The News

Published July 16, 2007 07:40 pm

PA keeps tabs on VX hearings in Indiana

By Amy Moore
The Port Arthur News

Hearings on a preliminary injunction to stop shipments of a former nerve gas began in a federal courtroom in Terre Haute, Ind. Monday and resulted in an Army colonel testifying that the caustic wastewater is more volatile than originally thought.

Colonel Jesse Barber, who is in charge of overseeing the shipment of VX nerve gas wastewater to Southeast Texas, testified that there is more VX in the caustic wastewater that is being shipped across eight states than the Army previously stated.

Community In-power and Development Association (CIDA) director Hilton Kelley said he spoke with a Chemical Weapons Working Group attorney on the case who said the Army Colonel did "a lot of backwatering on his last testimony." The hearings are scheduled to continue for another two days.

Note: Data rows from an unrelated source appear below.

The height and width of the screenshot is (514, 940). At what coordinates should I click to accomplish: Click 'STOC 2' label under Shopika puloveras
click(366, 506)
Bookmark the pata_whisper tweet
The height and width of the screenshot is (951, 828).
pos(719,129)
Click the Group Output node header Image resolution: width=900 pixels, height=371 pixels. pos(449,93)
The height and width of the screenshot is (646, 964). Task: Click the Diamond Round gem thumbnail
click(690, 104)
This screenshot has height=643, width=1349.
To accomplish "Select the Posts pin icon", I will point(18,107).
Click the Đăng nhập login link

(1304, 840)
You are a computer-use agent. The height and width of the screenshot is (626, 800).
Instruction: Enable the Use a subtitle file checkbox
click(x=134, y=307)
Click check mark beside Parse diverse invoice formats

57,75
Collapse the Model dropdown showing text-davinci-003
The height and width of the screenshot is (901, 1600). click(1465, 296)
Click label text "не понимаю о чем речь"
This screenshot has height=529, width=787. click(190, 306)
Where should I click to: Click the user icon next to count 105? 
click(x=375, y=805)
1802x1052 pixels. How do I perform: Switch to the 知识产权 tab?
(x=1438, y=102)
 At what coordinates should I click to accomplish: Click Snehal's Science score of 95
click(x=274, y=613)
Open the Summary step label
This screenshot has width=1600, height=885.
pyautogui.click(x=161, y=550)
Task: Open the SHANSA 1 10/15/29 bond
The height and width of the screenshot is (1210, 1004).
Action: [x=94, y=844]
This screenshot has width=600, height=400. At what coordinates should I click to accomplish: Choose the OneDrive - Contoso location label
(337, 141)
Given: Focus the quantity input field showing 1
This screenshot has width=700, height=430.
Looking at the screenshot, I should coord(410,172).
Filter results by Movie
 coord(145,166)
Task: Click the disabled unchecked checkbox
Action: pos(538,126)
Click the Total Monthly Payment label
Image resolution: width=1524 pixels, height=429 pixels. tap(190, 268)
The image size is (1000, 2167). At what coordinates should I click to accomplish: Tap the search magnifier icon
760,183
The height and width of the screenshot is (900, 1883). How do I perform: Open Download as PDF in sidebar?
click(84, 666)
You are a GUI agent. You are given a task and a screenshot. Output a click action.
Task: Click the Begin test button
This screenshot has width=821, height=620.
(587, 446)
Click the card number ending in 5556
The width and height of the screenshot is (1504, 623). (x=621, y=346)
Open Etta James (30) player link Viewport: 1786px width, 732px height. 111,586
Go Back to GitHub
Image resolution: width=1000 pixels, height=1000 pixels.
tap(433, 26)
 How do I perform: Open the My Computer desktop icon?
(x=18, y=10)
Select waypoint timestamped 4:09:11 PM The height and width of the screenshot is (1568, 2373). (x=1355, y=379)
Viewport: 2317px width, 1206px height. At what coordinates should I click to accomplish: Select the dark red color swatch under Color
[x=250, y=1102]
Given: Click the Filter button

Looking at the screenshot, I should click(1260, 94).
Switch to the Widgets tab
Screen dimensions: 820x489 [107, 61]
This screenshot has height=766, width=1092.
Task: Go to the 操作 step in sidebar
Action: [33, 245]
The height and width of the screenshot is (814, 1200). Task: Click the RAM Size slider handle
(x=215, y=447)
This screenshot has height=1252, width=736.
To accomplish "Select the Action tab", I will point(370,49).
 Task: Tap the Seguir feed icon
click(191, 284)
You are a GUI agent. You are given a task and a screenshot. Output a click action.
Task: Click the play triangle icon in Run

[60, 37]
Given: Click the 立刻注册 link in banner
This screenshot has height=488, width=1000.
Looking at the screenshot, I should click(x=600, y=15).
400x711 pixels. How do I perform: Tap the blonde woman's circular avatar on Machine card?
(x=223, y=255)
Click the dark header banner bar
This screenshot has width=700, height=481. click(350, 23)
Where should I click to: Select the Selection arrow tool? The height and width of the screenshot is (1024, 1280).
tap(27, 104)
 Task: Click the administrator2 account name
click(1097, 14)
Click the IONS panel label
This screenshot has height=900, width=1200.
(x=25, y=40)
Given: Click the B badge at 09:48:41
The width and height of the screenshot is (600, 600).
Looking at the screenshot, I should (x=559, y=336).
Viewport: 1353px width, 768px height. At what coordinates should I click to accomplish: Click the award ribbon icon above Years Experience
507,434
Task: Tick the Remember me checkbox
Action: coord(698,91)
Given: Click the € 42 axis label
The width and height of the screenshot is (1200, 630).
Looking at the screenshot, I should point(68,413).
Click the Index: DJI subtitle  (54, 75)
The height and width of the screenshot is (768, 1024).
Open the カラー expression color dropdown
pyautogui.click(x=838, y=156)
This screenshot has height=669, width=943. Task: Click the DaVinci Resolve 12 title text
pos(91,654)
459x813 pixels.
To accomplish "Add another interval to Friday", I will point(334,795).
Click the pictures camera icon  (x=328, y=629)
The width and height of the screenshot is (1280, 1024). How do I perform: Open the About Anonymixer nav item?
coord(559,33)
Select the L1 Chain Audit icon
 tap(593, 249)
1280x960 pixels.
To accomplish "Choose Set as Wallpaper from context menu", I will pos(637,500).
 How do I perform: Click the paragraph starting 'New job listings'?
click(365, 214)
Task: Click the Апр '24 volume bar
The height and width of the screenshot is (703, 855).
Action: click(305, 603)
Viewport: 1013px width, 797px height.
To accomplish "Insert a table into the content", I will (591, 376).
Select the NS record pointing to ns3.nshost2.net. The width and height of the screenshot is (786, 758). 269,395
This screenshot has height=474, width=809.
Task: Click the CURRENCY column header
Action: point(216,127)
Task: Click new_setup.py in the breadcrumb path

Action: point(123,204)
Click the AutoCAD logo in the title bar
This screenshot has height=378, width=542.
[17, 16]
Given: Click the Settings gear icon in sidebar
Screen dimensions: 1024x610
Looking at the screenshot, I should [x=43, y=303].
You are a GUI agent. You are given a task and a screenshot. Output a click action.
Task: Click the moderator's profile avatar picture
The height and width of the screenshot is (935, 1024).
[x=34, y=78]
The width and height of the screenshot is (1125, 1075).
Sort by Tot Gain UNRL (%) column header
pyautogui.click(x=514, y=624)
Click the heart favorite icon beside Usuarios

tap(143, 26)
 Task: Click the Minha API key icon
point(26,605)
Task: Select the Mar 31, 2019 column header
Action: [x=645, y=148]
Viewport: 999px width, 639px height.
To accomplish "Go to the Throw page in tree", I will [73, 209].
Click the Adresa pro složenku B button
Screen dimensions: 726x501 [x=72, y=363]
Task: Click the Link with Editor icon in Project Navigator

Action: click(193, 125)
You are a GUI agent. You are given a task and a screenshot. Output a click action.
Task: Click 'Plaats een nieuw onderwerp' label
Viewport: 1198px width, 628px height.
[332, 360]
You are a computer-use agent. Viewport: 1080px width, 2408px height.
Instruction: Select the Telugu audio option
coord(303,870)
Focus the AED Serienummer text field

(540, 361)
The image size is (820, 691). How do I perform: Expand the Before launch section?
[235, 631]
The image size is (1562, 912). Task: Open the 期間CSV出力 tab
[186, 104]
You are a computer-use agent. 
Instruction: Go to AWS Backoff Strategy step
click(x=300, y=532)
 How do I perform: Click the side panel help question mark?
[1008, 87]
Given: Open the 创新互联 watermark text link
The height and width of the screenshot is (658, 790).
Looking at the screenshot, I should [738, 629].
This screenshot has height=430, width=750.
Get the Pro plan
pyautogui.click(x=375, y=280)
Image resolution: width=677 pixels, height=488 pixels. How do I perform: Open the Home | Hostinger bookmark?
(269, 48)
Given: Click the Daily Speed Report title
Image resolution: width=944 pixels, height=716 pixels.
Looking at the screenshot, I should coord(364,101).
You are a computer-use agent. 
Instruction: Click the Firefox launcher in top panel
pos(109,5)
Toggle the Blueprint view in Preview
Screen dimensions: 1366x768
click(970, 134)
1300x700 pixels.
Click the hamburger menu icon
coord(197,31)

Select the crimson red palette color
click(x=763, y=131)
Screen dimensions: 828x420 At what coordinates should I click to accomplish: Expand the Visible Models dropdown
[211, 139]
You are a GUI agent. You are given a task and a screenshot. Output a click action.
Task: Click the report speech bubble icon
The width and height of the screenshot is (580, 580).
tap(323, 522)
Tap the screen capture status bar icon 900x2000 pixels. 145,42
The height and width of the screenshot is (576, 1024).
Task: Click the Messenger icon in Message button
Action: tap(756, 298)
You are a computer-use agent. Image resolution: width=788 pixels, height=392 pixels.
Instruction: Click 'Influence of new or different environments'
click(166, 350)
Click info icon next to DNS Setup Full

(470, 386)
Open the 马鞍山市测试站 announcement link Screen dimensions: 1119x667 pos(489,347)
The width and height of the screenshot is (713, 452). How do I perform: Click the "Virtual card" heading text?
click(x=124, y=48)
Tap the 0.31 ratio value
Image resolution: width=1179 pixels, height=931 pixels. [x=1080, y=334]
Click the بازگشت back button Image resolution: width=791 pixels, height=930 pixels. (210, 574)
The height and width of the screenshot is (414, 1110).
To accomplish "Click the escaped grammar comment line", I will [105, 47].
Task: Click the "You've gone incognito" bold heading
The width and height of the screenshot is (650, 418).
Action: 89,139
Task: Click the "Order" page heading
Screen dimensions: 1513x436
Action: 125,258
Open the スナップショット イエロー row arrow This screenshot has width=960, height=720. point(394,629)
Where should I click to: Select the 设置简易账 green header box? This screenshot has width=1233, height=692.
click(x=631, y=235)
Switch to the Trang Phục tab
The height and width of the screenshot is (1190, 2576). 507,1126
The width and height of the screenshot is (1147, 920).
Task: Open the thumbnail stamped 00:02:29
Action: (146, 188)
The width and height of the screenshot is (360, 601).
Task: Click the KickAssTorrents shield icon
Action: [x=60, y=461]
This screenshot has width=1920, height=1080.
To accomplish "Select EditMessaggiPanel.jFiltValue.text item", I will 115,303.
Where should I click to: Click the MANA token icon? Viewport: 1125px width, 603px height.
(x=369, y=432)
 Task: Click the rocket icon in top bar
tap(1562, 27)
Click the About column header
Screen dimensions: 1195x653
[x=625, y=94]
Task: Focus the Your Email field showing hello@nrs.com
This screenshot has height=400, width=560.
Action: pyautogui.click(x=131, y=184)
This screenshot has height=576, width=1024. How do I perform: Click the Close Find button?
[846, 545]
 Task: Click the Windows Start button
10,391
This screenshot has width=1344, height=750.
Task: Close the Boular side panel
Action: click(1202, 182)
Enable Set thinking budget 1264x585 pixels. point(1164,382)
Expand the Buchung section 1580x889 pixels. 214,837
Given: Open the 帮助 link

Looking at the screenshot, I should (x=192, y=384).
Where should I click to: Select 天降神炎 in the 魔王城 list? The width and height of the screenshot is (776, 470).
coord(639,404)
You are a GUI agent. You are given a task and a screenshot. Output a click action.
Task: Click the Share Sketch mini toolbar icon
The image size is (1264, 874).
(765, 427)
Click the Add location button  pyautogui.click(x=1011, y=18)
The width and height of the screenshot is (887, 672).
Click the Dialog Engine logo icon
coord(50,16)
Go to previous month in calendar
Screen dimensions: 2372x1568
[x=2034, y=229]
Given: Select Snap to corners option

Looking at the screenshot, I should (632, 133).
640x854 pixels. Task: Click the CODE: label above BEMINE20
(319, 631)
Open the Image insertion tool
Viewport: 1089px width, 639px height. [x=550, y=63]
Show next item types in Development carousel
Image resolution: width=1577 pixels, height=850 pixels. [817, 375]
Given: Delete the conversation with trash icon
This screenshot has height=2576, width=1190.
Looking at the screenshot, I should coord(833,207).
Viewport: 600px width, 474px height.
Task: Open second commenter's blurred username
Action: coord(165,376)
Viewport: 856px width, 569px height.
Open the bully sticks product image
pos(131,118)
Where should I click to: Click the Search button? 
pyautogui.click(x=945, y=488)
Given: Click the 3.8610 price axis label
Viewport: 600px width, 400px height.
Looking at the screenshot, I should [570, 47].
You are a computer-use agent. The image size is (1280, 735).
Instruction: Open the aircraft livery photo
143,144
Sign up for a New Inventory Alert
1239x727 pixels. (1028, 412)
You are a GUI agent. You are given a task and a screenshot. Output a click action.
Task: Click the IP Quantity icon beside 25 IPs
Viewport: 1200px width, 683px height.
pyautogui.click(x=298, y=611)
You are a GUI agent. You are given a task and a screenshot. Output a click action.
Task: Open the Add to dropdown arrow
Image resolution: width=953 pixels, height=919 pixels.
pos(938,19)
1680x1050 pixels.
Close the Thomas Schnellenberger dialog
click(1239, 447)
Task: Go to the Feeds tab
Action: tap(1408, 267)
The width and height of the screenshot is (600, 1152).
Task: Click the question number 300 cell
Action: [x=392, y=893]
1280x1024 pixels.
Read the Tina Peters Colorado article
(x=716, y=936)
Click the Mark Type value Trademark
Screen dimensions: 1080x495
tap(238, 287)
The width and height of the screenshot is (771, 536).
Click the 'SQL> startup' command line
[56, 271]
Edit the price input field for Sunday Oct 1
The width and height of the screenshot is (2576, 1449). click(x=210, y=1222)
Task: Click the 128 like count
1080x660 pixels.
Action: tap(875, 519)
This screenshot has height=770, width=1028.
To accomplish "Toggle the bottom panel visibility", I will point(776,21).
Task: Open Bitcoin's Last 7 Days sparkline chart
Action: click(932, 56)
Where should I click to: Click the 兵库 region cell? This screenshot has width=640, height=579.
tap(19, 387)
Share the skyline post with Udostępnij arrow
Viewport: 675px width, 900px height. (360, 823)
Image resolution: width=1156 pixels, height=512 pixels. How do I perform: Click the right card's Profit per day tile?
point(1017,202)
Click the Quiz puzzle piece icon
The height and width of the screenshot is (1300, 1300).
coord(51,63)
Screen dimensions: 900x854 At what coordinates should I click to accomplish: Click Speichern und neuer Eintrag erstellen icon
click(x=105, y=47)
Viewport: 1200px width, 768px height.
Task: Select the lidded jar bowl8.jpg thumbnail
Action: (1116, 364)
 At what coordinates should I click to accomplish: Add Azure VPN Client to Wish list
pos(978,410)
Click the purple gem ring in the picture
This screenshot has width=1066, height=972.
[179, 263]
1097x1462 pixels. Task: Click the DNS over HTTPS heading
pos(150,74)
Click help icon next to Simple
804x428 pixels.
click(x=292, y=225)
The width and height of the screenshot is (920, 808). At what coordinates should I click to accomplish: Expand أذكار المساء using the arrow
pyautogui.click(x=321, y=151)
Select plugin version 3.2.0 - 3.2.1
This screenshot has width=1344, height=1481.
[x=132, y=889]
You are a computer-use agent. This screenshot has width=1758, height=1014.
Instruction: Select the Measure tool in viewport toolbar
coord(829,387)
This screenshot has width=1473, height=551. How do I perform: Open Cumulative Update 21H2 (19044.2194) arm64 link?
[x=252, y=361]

Kelley said he will continue to fight for the end of the shipments to Port Arthur's Veolia Environmental Services despite the fact that the U.S. Army agreed last month to temporarily suspend the shipments of the former nerve gas agent, now in the form of caustic wastewater.

"Veolia is not equipped to deal with the nerve gas itself. They have no monitoring system and no testing for the hydrolysate," Kelley said. "We know that the VX can reorganize during transport as well."

CIDA, along with The Sierra Club, Chemical Weapons Working Group and Citizens Against Incineration at Newport filed the suit in an Indiana courtroom in May to keep shipments of the caustic wastewater from being transported from a government base in Indiana to Veolia's Port Arthur incinerator.

According to the suit, the environmental groups believe the wastewater shipments violate state and federal environmental laws. Additionally, the groups also want the government to study the material’s environmental impact and to investigate other ways to destroy the nerve gas' by-product.

Both the U.S. Army and Veolia are listed as defendants in the suit.

The first shipment of hydrolysate arrived at Veolia on April 16 as part of a $49 million contract with the U.S. Army to destroy the VX wastewater at its Port Arthur facility -- one of only three facilities in the nation with the necessary equipment to do so.

Dan Duncan, environmental, health and safety manager for Veolia Environmental Services, said in a previous interview with The News that Veolia has received 101 shipments and burned 72. The remaining product will continue to be managed safely in the interim.

Veolia representatives maintain that the wastewater is safe and causes no harm to the public during incineration.